In finance research, the “Management’s Discussion” item receives special attention. However, there are no universal flags for each item, so researchers have to develop their own text extraction rules. An example is as follows:

10-K example

This article provides example code to extract all major items from 10-K and 10-Q.

Acknowledgment
I thank Minjin Son (손민주, Seoul National University) for suggestions that improved the MD&A regex, including a broader start pattern (to capture “Management s Discussion”) and a more robust end pattern (to avoid premature stops at “Part II of Item 8.”).

Before parsing, we first need to clean the 10-X filings since the original EDGAR files contain many noisy HTML tags and special characters. Luckily, we don’t have to do this ourselves since there are two reliable sources for cleaned 10-X filings.

If you have studied the literature on company filings, then you must know Loughran and McDonald. They provide cleaned 10-K/Q filings on their website. The cleaning details can be found here.
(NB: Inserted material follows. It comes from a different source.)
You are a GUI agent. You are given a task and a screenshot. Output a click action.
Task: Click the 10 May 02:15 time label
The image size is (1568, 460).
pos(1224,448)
WRDS also provides their version of cleaned 10-X filings. It’s not free since your school must subscribe to the SEC suite before accessing the data. But WRDS’s data has several advantages:

  • Not limited to 10-X. In addition to 10-K and 10-Q, WRDS provides cleaned versions of all filings on EDGAR. These cleaned filings come in txt format, totaling over 2 TB.
  • Frequent updates. WRDS cleans and updates the filings on a daily basis. So theoretically if a company files something on EDGAR, you can get the cleaned version the next day.
  • Value-added products. WRDS also provides value-added products based on the SEC cleaned filings, such as n‑gram tables and sentiment.

sec-api.io is a paid service that provides fully parsed SEC filings. By fully parsed I mean you can directly query parsed items from it.

For example, if you want to get item 1A (Risk Factors) in clear text from Tesla’s recent 10-K filing, you can use the following HTTP query:

text

https://api.sec-api.io/extractor?url=https://www.sec.gov/Archives/edgar/data/1318605/000156459021004599/tsla-10k_20201231.htm&item=1A&type=text&token=YOUR_API_KEY

Sounds too good to be true, right? But wait, it’s not cheap. The monthly fee ranges from 50 to 240, depending on whether you’re an individual or a commercial entity. But the real deal‑breaker for me is that it caps monthly data usage at 15 GB. Since even ten years of 10‑K filings will be well over 15 GB, this service becomes impractical for me. A minor issue is that unlike WRDS or Loughran–McDonald, the parsing method of sec-api.io is not open‑sourced, so you cannot verify the results.

Tip

My method borrows heavily from edgarParser/parse_10K.py at master · rsljr/edgarParser (github.com)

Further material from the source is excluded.